The government's indication that it would force through controversial plans to merge together constituencies (despite them being met with significant backlash from many local communities) was always going to drive some rural voters towards the Centre Party, but what is more interesting is the negative impact the party's popularity had on their potential coalition partners Labour. By presenting themselves as a "populist" alternative to the two main options, the Centre Party were able to entice supporters from both ends of the political spectrum. With Labour also suffering losses at the expense of the Socialist Left and Reds, an increase in support for the centrists hit them particularly hard.

What also played a significant role in Labour's defeat was the unfair urban-rural divide evident in Norway's electoral system. By being heavily weighted in favour of those voters living in rural districts, a vote cast in the remote area of Finnmark, for instance, currently carries around double the weight of one from Oslo. Seeing as the Centre Party - the traditional choice of many rural voters - made some of its most significant gains in the country's most sparsely populated regions, it's clear to see that Norway's bias in favour of rural districts played a direct role in boosting the party's parliamentary representation at the expense of Labour.

Whilst it was undoubtedly a positive election for the Conservatives, the next four years are unlikely to be easy.
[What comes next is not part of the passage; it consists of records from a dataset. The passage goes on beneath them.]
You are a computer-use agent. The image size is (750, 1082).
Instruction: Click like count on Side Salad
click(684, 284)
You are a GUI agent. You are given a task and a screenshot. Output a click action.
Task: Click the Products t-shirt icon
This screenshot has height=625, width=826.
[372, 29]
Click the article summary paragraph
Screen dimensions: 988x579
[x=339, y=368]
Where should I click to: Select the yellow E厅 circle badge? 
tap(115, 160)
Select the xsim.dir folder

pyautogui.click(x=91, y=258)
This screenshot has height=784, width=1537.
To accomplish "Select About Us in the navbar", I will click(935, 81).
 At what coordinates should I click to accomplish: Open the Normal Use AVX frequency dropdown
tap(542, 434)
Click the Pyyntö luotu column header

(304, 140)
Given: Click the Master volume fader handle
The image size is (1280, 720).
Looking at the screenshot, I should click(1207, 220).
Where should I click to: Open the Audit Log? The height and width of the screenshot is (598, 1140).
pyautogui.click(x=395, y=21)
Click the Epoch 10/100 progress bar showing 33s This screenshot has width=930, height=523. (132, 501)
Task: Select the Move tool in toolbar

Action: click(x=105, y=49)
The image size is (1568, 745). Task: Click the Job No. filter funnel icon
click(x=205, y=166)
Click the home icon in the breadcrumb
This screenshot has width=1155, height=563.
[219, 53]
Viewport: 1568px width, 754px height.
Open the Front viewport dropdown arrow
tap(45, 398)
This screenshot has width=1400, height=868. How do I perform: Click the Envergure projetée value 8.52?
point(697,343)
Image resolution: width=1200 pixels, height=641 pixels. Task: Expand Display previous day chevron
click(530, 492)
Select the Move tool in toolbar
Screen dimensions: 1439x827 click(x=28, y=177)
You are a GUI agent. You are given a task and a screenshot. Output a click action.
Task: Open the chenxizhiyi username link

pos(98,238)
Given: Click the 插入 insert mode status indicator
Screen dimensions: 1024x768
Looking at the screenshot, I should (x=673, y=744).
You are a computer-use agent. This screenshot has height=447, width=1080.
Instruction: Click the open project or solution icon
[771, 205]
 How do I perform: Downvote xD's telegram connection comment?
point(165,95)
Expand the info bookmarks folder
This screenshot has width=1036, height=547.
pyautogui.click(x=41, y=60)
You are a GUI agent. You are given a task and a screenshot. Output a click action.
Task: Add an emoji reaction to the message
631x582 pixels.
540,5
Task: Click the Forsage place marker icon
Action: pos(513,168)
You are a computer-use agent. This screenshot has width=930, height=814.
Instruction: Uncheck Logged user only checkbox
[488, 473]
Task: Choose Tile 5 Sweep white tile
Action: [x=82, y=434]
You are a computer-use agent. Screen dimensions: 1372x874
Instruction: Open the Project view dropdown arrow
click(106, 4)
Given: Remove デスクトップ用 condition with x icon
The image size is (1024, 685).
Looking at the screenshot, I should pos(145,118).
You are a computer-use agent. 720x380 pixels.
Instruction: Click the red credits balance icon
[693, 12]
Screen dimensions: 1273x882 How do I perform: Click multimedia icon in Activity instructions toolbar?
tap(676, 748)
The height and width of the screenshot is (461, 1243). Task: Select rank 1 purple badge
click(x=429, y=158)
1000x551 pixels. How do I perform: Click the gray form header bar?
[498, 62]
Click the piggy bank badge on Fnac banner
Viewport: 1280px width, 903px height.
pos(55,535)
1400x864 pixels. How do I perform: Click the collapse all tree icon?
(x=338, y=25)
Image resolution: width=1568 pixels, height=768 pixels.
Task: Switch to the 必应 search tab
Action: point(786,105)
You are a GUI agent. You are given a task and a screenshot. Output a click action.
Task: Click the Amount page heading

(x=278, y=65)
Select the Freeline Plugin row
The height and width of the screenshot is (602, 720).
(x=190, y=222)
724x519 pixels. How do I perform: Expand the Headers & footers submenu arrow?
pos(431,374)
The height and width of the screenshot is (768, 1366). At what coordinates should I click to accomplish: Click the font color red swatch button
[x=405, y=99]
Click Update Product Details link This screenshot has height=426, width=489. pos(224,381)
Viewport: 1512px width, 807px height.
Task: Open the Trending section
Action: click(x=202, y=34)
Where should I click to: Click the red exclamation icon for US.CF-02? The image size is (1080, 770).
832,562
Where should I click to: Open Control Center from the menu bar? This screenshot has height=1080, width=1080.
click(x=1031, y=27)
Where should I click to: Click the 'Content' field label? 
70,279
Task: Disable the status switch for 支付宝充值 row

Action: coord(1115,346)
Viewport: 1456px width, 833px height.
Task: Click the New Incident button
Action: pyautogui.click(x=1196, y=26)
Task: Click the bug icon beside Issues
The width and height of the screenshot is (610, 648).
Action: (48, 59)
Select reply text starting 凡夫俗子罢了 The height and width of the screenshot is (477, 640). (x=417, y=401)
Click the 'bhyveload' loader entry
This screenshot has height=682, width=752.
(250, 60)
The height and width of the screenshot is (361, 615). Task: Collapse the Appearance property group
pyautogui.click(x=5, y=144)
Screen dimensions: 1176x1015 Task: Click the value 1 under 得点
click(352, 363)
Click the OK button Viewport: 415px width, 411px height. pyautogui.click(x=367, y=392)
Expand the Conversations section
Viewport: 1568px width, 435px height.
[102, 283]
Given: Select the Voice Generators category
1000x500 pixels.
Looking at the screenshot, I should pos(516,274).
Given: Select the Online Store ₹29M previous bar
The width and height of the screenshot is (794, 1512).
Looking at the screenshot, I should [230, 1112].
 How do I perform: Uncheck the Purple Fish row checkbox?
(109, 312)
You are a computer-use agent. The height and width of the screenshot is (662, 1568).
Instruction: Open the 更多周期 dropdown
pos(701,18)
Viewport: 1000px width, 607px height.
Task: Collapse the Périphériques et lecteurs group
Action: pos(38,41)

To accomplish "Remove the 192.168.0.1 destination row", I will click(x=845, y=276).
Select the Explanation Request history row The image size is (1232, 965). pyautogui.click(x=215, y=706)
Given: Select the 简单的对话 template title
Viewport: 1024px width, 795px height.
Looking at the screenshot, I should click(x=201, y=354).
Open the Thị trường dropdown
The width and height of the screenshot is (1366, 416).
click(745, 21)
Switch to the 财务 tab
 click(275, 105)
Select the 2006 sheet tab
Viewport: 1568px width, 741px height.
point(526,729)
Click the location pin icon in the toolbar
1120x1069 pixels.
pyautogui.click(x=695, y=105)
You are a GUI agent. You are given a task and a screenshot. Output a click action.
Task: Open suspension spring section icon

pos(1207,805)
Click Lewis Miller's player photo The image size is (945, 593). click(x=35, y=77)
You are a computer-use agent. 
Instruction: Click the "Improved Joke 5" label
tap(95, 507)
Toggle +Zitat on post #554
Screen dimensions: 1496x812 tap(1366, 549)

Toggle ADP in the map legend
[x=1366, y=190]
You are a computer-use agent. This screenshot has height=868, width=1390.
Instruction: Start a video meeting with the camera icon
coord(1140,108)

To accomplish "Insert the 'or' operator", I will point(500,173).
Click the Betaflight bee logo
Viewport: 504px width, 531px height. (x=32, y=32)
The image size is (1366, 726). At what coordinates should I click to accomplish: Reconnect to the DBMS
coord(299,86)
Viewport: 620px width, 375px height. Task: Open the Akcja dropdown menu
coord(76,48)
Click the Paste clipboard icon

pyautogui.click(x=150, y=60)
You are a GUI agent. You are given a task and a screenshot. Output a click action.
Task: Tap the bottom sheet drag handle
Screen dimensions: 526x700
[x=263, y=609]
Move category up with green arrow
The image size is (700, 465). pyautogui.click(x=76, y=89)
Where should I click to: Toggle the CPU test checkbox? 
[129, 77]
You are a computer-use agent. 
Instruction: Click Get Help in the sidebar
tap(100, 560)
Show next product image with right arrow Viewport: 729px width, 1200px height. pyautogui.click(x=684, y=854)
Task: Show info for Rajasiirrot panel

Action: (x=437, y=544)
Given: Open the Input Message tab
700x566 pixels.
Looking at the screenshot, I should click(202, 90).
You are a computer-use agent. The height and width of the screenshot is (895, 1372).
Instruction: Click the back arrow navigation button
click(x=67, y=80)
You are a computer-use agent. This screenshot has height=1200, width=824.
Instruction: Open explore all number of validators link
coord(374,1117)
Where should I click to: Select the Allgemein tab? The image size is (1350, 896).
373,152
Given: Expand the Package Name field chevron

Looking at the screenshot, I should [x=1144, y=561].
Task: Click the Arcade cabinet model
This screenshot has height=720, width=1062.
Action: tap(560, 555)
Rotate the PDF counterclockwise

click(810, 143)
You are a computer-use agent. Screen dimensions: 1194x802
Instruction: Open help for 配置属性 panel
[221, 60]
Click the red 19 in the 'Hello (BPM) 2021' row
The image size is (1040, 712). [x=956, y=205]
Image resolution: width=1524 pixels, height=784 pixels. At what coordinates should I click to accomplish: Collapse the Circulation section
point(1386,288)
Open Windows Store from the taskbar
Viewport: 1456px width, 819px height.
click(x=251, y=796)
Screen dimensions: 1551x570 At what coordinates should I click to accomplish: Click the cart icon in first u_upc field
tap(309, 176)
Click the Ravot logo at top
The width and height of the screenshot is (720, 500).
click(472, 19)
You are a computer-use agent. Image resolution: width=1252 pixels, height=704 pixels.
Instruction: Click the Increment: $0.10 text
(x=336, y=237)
A slight decrease in support for both they and the Progress Party means they will have to rely on the support of at least three other parties if they're to remain in power, and talks between prospective partners are set to be tense.

This week's election was certainly a close-fought one that threw up several surprises, but the story isn't over quite yet. With Labour now undertaking a period of intense soul-searching whilst the government desperately try to cobble together a coalition, there are set to be many more twists and turns over the coming weeks and months. But, for now, it can at least be said with some certainty that the Labour Party are a long way off returning to power and must suffer another rare period in the wilderness.